CONTEXTE: Le premier cas de maladie à coronavirus 2019 (COVID-19) en Amérique latine a été détecté le 26 février 2020 au Brésil. En juin, l'Organisation mondiale de la Santé a annoncé que le foyer de l'épidémie s'était déplacé en Amérique latine, où le suivi des indicateurs relatifs aux maladies non transmissibles est déjà déficient. Les préoccupations relatives à l'infection par le coronavirus ont entraîné une diminution du nombre de consultations et d'hospitalisations des patients atteints d'une maladie non transmissible, comme une ma-ladie cardiovasculaire, le diabète ou un cancer. Il est donc nécessaire d'évaluer l'incidence de la pandémie de COVID-19 chez les patients atteints d'une maladie cardiométabolique ne présentant aucun signe clinique d'une infection au virus de la COVID-19. MÉTHODOLOGIE: L'étude CorCOVID LATAM est une enquête transversale menée auprès des patients ambulatoires atteints d'une maladie cardiométabolique n'ayant pas d'antécédents d'infection au virus de la COVID-19 et ne présentant aucun signe d'une telle infection. L'étude est réalisée par la Société interaméricaine de cardiologie. Du 15 juin au 15 juillet 2020, on a demandé aux patients de 13 pays hispanophones d'Amérique latine de répondre à un questionnaire en ligne de 38 questions dans Google Forms. Les données seront analysées par pays et par région.

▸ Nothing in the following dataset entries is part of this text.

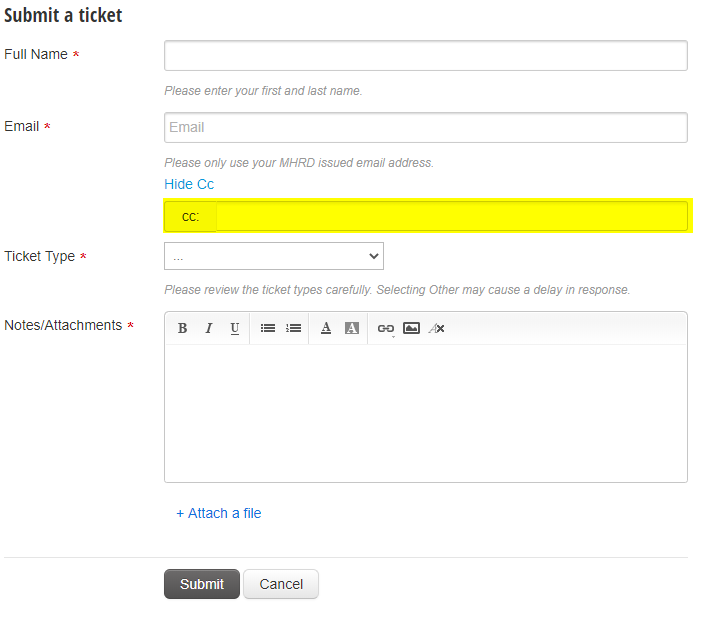Toggle italic formatting in the notes editor
702x629 pixels.
point(209,328)
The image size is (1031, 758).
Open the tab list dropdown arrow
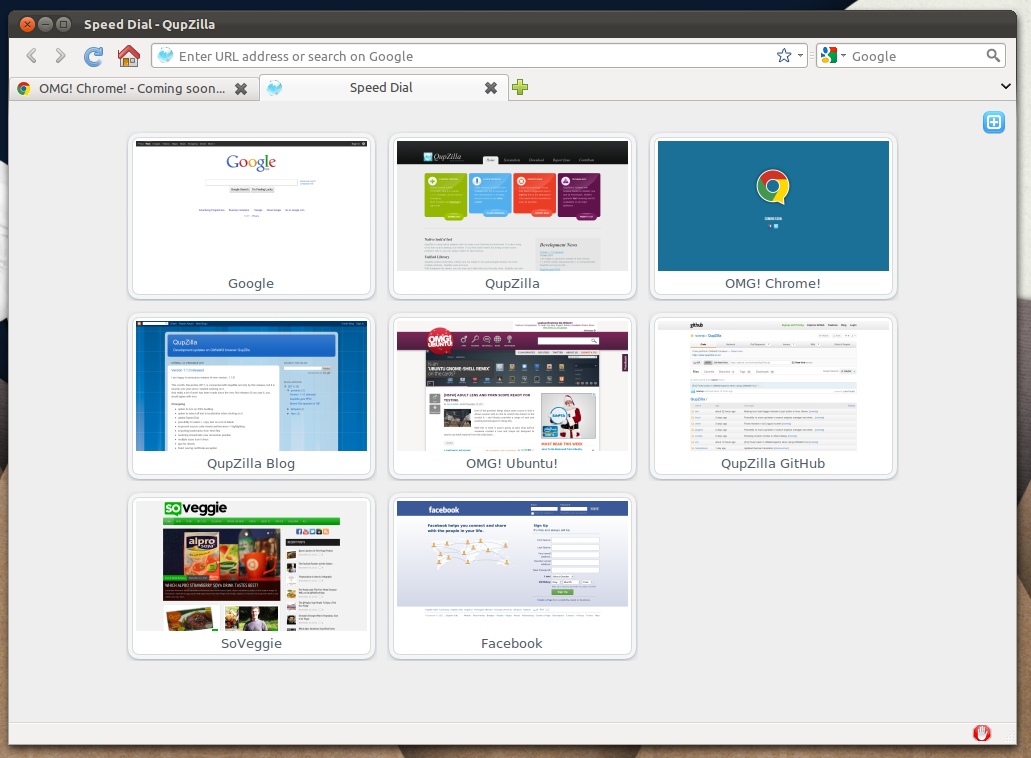coord(1006,87)
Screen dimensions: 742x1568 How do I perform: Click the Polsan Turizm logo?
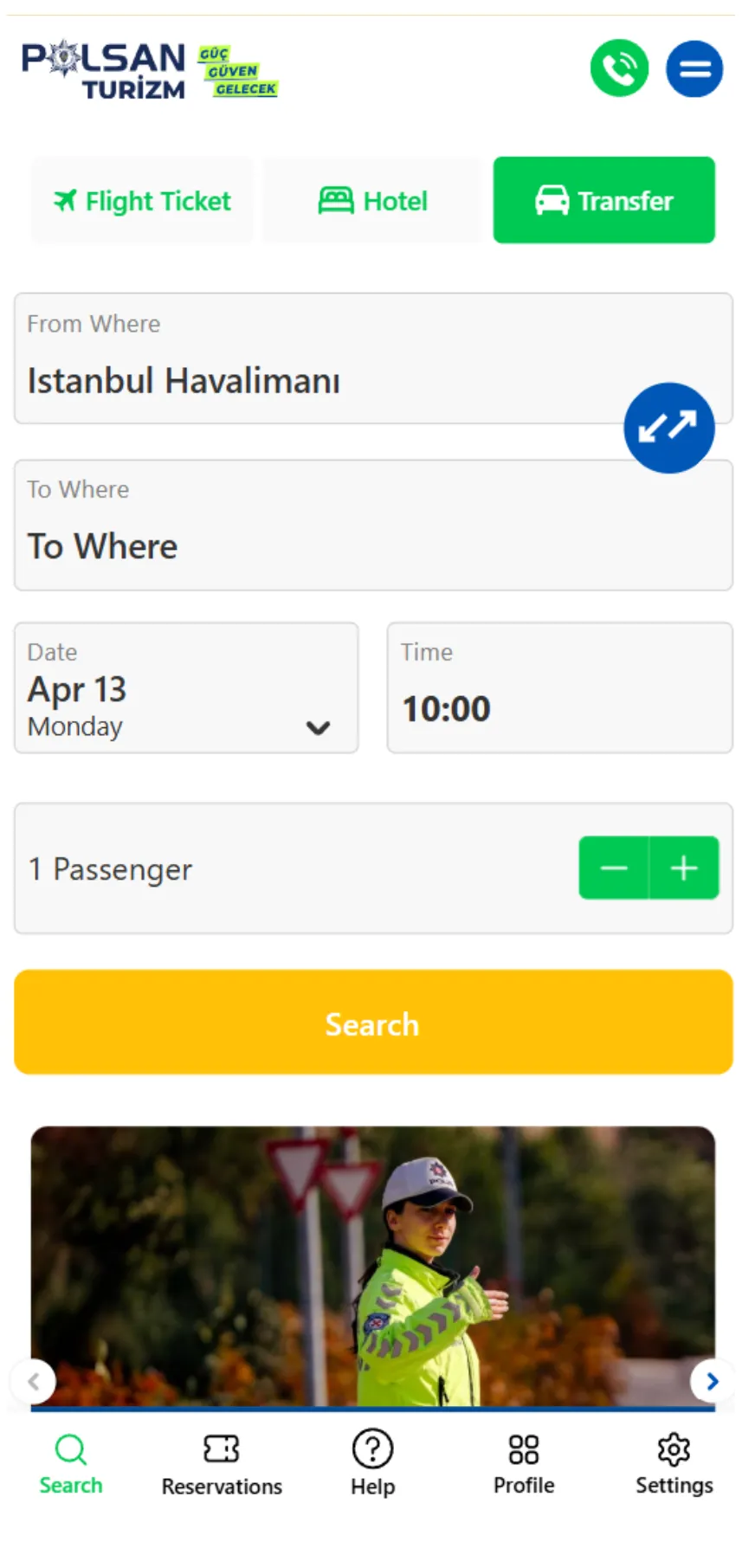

Les réponses aux questions seront examinées selon sept grands thèmes : caractéristiques démographiques, caractéristiques socioéconomiques et niveau de scolarité, profil cardiométabolique, mode de vie et habitudes, perception quant au poids corporel, suivi et traitements médicaux et symptômes psychologiques. RÉSULTATS: Les résultats seront publiés à la fin de l'étude. CONCLUSIONS: L'étude fournira des renseignements sur l'incidence de la pandémie de COVID-19 chez les patients atteints d'une maladie cardiométabolique non infectés. Les données sur cette question sont rares, puisqu'il s'agit d'une menace sans précédent, à laquelle il n'existe de surcroît pas de solution à court terme.